• _Work to be completed_: Repeat the data exactly as given below, dropping every picture.

....................

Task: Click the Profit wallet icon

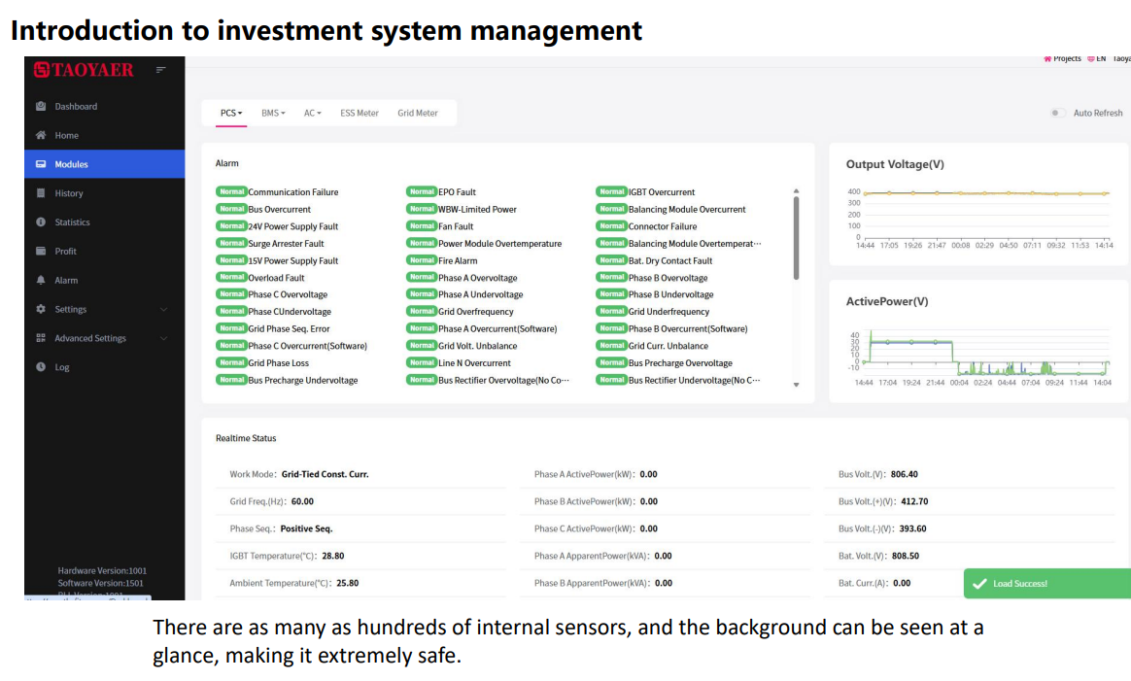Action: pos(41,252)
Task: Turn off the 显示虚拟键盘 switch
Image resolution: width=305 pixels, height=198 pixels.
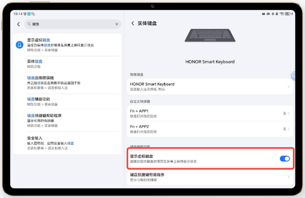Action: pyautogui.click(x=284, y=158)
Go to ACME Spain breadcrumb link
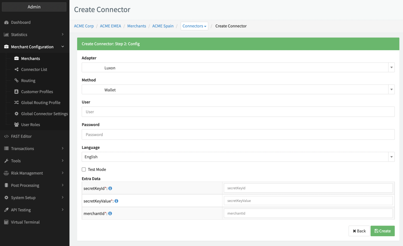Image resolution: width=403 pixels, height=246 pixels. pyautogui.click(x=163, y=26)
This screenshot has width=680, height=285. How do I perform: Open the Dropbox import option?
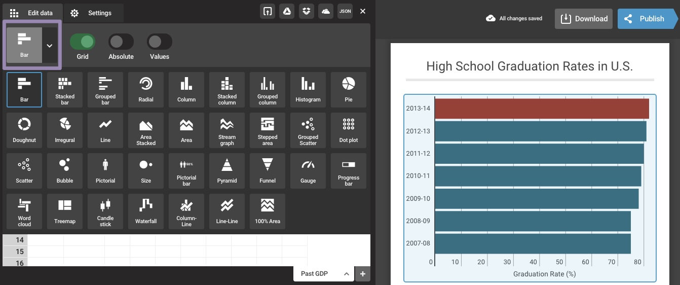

....................

• _Answer for the task_:
Task: Click the Profit wallet icon

Action: pos(41,252)
Task: Turn off the 显示虚拟键盘 switch
Image resolution: width=305 pixels, height=198 pixels.
Action: pyautogui.click(x=284, y=158)
Go to ACME Spain breadcrumb link
Image resolution: width=403 pixels, height=246 pixels. pyautogui.click(x=163, y=26)
This screenshot has width=680, height=285. How do I perform: Open the Dropbox import option?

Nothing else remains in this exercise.